Retro Rockets: 9 Outrageous Roadgoing Spaceships

road-going rockets
As the Space Age rocked, rolled and rocketed into pop culture, fantastic one-off wheeled wonders embarked upon a more prosaic mission: launching new products.

Silvercup Rocket

Silvercup Rocket(images via: MST3K Temple and Solar Guard Academy)

The Silvercup Rocket not only set the bar for future traveling promotional rockets, it was built better than most of them as well. Custom crafted in the truck workshops of Detroit-based Gordon Baking Company, the tubular trailer was packed with electronics to impress visitors – an estimated 100,000 of whom checked out the rocket at the 1954 Michigan State Fair and were given miniature loaves of Silvercup Bread (“The Official Bread of All Spacemen”) as souvenirs.

Silvercup Rocket(images via: Alphadrome, DVD Verdict and Amazon.com)

Besides advertising bread, the Silvercup Rocket acted as a finned billboard for the 1954-56 television sci-fi series Rocky Jones, Space Ranger. While the show soon faded from the TV scene, one of its actors (John Banner, above left) found fame a decade later as bumbling Sgt. Schultz on the POW-camp comedy Hogan’s Heroes.

Silvercup Rocket(images via: Jeff Duntemann and MST3K Temple)

As for the Silvercup Rocket, after spending nearly 20 years decaying outdoors in northern Michigan as the partially repainted Space Ship Mars, it was purchased by Greg Ward, senior curator of Air Zoo in Kalamazoo, MI where it’s undergoing a full restoration.

Citroen T55 TeleAvia Promotional Bus

Citroen T55 Telavia bus(images via: Dark Roasted Blend and Voiture-Miniature-Shop)

Built for a subsidiary of the French SUD Aviation company using Citroen’s versatile U55 truck/bus chassis (more on that later), the custom-bodied T55 bus was designed by Philippe Charbonneaux to showcase the FRIGEAVIA/TELEAVIA home appliances brand. Four special T55 buses displaying fin-tastic coachwork by Leffondré were built and driven to places like the Tour de France where they might receive maximum exposure.

The Luer Meat Rocket

Luer Meat Rocket(image via: That Hartford Guy)

The Luer Quality Meat Rocket was built in 1955 and was to Luer Quality Meats of Los Angeles what the Weinermobile was to Oscar Meyer.

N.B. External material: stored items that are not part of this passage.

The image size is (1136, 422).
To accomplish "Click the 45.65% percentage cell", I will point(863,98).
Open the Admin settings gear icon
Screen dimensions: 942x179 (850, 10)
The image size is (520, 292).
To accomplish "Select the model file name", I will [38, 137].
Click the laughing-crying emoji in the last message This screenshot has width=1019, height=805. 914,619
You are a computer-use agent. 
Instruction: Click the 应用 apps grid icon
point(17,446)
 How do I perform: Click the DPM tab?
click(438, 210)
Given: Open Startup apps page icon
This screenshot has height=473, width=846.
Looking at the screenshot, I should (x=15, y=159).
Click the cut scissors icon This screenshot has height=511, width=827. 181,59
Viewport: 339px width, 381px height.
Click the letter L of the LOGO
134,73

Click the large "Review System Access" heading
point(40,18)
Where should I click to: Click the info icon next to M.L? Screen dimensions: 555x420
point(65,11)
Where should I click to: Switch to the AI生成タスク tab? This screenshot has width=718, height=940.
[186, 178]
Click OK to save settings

Luer spared no small expense to have Standard Carriage Works modify the trailer to resemble the Terra IV spaceship from the 1950-55 TV series Space Patrol. The rocket was designed to be suitably spacey inside and out, featuring nifty options such as a large movie screen up front, seats for 24, a vibrating floor to simulate launches, air conditioning, and a bubble machine that provided “exhaust” during appearances at grocery stores and in parades.

Luer Meat Rocket(images via: Roadside Resort and The Prescott Daily Courier)

The Luer Meat Rocket (quiet there, Beavis and Butthead) changed hands a number of times following a long and successful promotion career, and its survival to the present day is largely due to years of outdoor storage in the arid California desert and in Prescott Valley, Arizona. Owned for nearly 20 years by Steve LaVigne (above) who paid a whole $100 for it, the rocket was sold in 2007 to memorabilia collectors John and Peter Kleeman of Litchfield, Connecticut. That’s where the Luer Meat Rocket resides these days, undergoing a full restoration at the Space Age Museum.